Che il sistema finanziario sia ancora in piedi è un bene per tutti, ma forse era augurabile una maggiore attenzione, mentre non lascia tranquilli la preoccupazione di come si possa arginare il potere dei grandissimi rimasti. Insieme alla dimensione degli incentivi (soprattutto nel mondo anglosassone che però è il più meritocratico) che sicuramente lascia perplessi e che sfocia in una concorrenza sleale nei confronti dell’industria nell’attrarre talenti ciò che più colpisce è il ristretto orizzonte temporale su cui sono basati.

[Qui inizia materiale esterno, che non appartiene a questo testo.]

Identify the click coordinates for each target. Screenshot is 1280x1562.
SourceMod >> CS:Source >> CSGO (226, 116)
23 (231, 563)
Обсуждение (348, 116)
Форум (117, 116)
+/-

Che piaccia o meno la moralità di chi lavora in finanza è in media la stessa della società; non c’è differenza. Nessuno ha passato test in cui si certificava la malvagità o l’insensibilità alle altrui disgrazie. Quello che è vero è che il premio per il rischio è troppo alto e misurato in un orizzonte temporale troppo corto. In generale ancora in questi giorni chi rischia di più vince tanto nel breve e corre pochi rischi nel lungo termine.
Insomma dopo il caso Lehman il sistema finanziario si è preso un grandissimo spavento, ma non sembra al momento aver sviluppato gli anticorpi necessari a evitare la malattia di cui ha rischiato di morire.